The Daily Gamecock

Zuill Bailey, USC symphony orchestra celebrate first concert of the season

Zuill Bailey, winner of the 2017 Grammy for Best Solo Classical Performance, performed his award-winning piece, “Tales of Hemingway,” at the Koger Center for the Arts on Sept. 28. Written by composer Michael Daugherty in collaboration with Bailey, the four-part piece salutes different works by the late author Ernest Hemingway.

The Thursday night concert kicked off this year’s performance season by “celebrating the future of classical music and how special it is,” Bailey said.

In addition to commemorating the season, it was also a unique chance for audience members to see and celebrate the award-winning piece with Bailey. 

“It’s been a very, very special year,” Bailey said. “We’re celebrating the piece that the world celebrated by giving it a Grammy … and to bring that to a place which I really do consider very much like home … is gonna be a great, great celebration.”

Bailey first performed in Columbia in 1991 — 26 years ago. 
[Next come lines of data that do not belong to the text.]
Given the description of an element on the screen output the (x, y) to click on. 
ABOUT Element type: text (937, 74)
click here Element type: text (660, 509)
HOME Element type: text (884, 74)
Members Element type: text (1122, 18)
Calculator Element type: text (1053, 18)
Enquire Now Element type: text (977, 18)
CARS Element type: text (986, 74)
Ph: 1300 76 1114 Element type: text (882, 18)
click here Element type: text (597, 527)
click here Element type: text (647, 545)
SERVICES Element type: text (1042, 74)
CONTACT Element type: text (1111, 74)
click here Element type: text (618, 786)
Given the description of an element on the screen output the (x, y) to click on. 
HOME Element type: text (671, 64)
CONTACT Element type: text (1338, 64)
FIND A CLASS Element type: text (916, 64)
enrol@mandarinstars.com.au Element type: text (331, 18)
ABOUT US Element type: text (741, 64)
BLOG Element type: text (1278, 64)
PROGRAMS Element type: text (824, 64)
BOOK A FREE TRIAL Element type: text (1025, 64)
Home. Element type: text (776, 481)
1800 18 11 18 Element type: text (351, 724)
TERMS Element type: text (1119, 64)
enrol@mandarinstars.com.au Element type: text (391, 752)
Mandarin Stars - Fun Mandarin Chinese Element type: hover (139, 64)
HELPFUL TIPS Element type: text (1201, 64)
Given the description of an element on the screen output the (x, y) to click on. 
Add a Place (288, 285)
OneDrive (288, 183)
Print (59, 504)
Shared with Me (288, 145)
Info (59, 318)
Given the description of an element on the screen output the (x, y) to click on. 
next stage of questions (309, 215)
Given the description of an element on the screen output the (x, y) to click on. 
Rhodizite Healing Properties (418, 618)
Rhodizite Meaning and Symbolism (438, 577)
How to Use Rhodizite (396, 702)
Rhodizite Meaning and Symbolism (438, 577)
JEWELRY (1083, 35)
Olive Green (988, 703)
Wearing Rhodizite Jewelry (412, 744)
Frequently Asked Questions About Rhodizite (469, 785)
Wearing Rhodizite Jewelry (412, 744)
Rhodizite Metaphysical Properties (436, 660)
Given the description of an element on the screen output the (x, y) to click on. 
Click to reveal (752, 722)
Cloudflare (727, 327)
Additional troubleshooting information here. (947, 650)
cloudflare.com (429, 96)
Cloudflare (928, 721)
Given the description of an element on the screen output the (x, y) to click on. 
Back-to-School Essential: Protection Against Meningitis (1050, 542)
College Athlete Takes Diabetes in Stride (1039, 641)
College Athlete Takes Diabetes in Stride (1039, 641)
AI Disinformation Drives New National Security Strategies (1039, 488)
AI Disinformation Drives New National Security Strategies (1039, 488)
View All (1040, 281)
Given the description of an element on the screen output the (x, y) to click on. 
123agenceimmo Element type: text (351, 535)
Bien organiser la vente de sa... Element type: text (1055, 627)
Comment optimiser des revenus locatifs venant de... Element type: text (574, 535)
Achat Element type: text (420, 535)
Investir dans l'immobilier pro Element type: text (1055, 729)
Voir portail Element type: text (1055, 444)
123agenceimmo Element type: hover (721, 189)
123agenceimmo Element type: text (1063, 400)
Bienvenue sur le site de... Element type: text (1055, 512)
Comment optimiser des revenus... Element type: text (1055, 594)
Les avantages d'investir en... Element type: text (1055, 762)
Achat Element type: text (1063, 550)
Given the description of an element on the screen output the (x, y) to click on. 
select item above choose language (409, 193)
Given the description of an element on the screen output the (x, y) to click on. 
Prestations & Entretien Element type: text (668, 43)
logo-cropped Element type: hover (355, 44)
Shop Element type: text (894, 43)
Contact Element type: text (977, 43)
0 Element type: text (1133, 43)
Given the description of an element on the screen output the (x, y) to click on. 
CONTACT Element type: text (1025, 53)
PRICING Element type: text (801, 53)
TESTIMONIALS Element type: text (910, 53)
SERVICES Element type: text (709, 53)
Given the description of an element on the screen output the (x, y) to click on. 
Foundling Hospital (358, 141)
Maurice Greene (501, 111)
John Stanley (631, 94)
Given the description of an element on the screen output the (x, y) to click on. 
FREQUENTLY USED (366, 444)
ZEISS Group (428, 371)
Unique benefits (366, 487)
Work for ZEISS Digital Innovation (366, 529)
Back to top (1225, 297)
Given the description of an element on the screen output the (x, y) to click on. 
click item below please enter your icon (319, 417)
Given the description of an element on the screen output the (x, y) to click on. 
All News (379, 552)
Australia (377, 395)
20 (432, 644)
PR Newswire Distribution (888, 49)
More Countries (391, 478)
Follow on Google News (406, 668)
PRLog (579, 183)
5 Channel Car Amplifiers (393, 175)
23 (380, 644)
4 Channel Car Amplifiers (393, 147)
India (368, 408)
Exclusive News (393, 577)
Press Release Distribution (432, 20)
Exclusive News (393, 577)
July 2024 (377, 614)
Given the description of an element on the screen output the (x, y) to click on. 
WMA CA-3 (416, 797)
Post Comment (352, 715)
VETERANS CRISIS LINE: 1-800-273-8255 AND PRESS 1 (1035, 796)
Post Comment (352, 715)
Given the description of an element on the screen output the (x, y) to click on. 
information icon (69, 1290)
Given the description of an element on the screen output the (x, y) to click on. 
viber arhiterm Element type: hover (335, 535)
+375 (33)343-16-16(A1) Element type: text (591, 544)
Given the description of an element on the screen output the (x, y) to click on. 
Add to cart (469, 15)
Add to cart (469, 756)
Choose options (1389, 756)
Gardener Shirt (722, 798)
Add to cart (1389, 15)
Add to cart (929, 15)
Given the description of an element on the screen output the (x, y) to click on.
Bailey’s performance seemed to fully captivate the audience, leaving nothing but dead silence and the occasional cough to be heard between movements. His artistic expression was not displayed just through the notes he played. His audible breathing that moved with the music perfectly mirrored each piece’s mood swings and made Bailey as much a part of the show as his cello.

“It tells its own story, and that story, each of us, individually, at whatever point in our lives we are in, can feel it could be our own story on some level," Bailey said. “I am kind of this interpreter and/or projector of what’s coming off the page."

Following Bailey’s solo and a 20-minute intermission, the USC symphony orchestra, led by interim conductor Scott Weiss, performed Shostakovich’s Symphony No. 5 in D minor. According to David Kirkland Garner, assistant professor of composition and theory at the USC School of Music, “these two pieces, though written almost eighty years apart … create engaging narratives through memorable melodies and characters that evolve and transform.”

Watching and listening as a sea of bows moved in synchrony, Weiss was the commander of a musical army, able to control its every move with the jerks and sways of his arms.

“The orchestra here, I have to say, is magnificent," Bailey said. "They sound absolutely wonderful, and Scott, the conductor, has done a masterful job to prepare these young artists with a new language, a new voice of new music.”

According to Weiss, “There is a disconnect with younger people. They think about classical music and perhaps have a certain conception of what that is.” 

Bailey seeks to do his part to change that. 

“We just have to stop thinking that classical music was something that was 300 years ago, and that right now is why this piece, this celebration on Thursday night, is so important,” he said.

Daugherty’s “Tales of Hemingway” is a younger classical piece with a more contemporary sound than the stereotypical classical music, which Weiss said can intimidate those who know traditional classical. 

“Classical music lovers tend to be a little bit afraid of new music and this is nothing to be afraid of,” Weiss said. 

Very much an advocate for the popularity of classical music in today’s society, Bailey says that classical music is incorporated in our daily exposures to media and entertainment content. The concert was a way for him to rejuvenate the excitement and entertainment that classical music can bring to students and music-listeners of any age.

As for his advice to USC artists and artists everywhere, “The advice is to, you know, look up, wake up, look around you, look at it as a life in music, not just one faceted career. There’s so many ways that music and musicians can have a very fulfilled, successful life in music or with music as a part of it.”

Tickets to this performance and all others this season, with the exception of Bernstein MASS, are free to USC students with the presentation of their CarolinaCard at the Koger Box before 5 p.m. on the day of the concert. The next concert is Oct. 30, with presentation of pieces by Mozart and Beethoven.